April 27, 2026

Happy Monday.

Google wrapped up its annual conference, Cisco is working to develop the first quantum switch, and Cirrascale is now offering Gemini on-prem. As always, thank you for reading and hit us up with any feedback. Let's dive in.

Weekly Roundup

AINetwork World
Cirrascale brings Gemini on-prem through Google Distributed Cloud, targeting regulated sectors that won't push sensitive data to public cloud. The model runs in volatile memory and wipes on tamper, addressing sovereignty concerns head-on. The deal extends Google's enterprise AI reach into territory Microsoft and AWS have dominated.
VendorSDxCentral
Pure Storage, now Everpure, hikes prices 70% since January, blaming a worsening AI-driven memory shortage that has pushed component costs up 300 to 900%. CEO Charles Giancarlo warns the supply crunch will outlast COVID-era disruption and quote windows have shrunk to 30 days. Buyers should expect storage budgets to keep climbing.
InfraData Center Dynamics
SpaceX presses FCC on Amazon's satellite delays, opposing Amazon Leo's request for a two-year extension after deploying just 241 of the 1,600 satellites required by July. The fight reflects a broader battle over orbital slots and spectrum as both companies pursue space-based data center ambitions, with regulators caught in the middle.
SecurityCISA
CISA warns on China-linked covert networks built from compromised devices, used to mask reconnaissance, malware delivery, and data theft across the cyber kill chain. The joint advisory with UK, German, Japanese, and other allied agencies signals that defenders should expect attacks to originate from legitimate-looking infrastructure, complicating attribution and blocking.
AISiliconAngle
Google bids for the agentic AI stack at Cloud Next, pitching its chips, models, and data platforms as the operating system for autonomous agents. CEO Thomas Kurian framed every employee as a builder, but the real fight is for the control plane that routes agent workflows, where AWS and Microsoft remain unsettled rivals.
MarketCNBC
Microsoft launches its first voluntary buyout in 51 years, offering retirement packages to roughly 8,750 US employees whose age plus tenure totals 70 or more. The move signals a softer alternative to mass layoffs as the company redirects spending toward AI infrastructure, with stock falling 4% on the news.

Deep Dive

Editor's Pick

Cisco's Quantum Switch Bets on the Boring Job

What's happening Cisco rolled out a prototype Universal Quantum Switch built to link quantum computers from IBM, IonQ, Google, and Rigetti over standard telecom fiber, at room temperature. It runs on a patented conversion engine that translates between encoding modalities without destroying the quantum state. Proof-of-concept tests showed under 4% fidelity loss.

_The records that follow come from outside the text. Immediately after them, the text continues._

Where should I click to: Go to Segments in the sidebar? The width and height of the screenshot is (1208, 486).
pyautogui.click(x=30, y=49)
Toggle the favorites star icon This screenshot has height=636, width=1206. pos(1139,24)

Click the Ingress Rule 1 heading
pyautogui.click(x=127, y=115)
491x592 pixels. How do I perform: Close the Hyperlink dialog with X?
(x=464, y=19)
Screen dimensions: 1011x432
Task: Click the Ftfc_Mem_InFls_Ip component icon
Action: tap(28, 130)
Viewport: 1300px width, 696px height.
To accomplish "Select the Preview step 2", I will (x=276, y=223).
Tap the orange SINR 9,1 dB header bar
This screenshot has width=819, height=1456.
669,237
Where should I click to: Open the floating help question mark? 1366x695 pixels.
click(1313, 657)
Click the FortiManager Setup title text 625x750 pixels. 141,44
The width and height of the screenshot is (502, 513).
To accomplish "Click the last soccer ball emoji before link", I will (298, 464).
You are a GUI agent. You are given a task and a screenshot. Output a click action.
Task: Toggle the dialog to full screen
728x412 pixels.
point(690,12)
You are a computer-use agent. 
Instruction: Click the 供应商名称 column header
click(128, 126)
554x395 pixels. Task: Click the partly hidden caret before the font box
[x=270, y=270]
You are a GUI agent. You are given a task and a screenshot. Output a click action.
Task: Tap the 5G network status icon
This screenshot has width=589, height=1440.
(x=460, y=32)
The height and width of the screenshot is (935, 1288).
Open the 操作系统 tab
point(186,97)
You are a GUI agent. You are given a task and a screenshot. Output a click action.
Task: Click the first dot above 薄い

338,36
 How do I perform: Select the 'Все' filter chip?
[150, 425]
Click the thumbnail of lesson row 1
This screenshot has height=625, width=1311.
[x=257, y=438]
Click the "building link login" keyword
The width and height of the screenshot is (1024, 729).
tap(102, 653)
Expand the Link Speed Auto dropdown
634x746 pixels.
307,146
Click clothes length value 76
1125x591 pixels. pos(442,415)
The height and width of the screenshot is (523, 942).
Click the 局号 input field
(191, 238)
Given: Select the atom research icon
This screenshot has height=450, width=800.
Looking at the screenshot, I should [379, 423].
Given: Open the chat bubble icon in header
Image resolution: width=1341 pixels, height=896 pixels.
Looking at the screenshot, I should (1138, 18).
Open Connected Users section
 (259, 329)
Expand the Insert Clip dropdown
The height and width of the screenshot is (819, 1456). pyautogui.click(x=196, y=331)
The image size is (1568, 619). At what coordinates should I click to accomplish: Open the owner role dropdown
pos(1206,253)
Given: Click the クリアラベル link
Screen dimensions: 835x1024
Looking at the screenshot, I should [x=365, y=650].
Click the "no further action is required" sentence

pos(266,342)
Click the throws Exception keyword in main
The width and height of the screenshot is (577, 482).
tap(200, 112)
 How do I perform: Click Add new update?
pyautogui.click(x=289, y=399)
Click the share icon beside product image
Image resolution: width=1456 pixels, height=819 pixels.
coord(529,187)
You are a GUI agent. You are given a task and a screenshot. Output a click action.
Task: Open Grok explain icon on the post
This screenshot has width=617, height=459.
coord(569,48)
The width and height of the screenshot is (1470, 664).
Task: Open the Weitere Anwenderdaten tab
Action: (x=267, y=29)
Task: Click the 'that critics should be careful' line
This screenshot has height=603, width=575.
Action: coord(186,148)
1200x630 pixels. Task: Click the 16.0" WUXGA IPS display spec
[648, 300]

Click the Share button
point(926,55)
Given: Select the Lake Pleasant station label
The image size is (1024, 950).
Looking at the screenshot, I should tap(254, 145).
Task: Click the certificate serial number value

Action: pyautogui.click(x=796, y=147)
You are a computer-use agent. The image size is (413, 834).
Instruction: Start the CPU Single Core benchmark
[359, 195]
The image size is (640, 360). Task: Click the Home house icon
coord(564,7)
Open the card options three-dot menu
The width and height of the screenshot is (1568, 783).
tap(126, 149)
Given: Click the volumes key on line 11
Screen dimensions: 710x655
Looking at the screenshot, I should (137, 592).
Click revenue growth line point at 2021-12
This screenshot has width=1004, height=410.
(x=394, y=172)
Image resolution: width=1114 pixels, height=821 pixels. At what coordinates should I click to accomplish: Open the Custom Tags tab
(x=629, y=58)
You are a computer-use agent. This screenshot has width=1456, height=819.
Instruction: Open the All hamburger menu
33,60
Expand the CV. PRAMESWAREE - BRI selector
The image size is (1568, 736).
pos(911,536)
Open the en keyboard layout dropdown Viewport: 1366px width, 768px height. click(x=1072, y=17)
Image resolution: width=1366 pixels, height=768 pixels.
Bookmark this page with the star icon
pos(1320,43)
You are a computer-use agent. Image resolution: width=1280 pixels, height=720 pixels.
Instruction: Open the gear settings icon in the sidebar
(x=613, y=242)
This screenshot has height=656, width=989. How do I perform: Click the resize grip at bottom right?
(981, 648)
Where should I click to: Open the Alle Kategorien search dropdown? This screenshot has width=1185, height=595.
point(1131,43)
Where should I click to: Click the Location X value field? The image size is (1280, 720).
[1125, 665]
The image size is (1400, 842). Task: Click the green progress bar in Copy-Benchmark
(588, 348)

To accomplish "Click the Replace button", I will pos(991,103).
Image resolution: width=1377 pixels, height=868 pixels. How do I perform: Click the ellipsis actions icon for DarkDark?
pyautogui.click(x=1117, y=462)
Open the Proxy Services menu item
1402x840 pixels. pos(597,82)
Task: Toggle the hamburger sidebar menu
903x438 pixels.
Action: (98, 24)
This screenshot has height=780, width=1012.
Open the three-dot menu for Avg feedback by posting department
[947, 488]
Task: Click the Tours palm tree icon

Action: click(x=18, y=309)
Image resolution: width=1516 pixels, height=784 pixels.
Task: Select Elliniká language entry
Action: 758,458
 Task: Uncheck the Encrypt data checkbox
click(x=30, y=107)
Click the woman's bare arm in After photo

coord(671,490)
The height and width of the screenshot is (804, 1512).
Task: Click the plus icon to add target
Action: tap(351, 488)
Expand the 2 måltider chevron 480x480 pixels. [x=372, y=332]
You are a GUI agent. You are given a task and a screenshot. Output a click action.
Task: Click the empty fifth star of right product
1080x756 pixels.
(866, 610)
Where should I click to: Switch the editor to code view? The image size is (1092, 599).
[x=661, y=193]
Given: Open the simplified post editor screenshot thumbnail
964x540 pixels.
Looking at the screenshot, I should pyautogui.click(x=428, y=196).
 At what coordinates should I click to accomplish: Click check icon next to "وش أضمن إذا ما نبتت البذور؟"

Go deeper The play here isn't quantum computing. It's quantum interconnect, and that's a much smarter bet. Today's quantum machines top out around 1,000 qubits, with public roadmaps pointing to 10,000 in three years. Stitching smaller machines together gets you to useful scale faster than waiting for one monster system, and whoever owns the stitching owns the standard. Cisco built its empire translating between protocols nobody designed to talk to each other. It's running the same playbook one layer up the physics stack, before IBM or a startup can plant a flag.

Why it matters Quantum networking has been a research-lab curiosity for years, mostly because nothing connected to anything else. A vendor-neutral switch that rides existing fiber changes the procurement conversation from "rip and replace" to "add a line item." Enterprises won't buy quantum switches next quarter, but the hyperscalers and national labs absolutely will, and that's where the reference architectures get written. Watch whether IBM and Google play along or build their own walled gardens.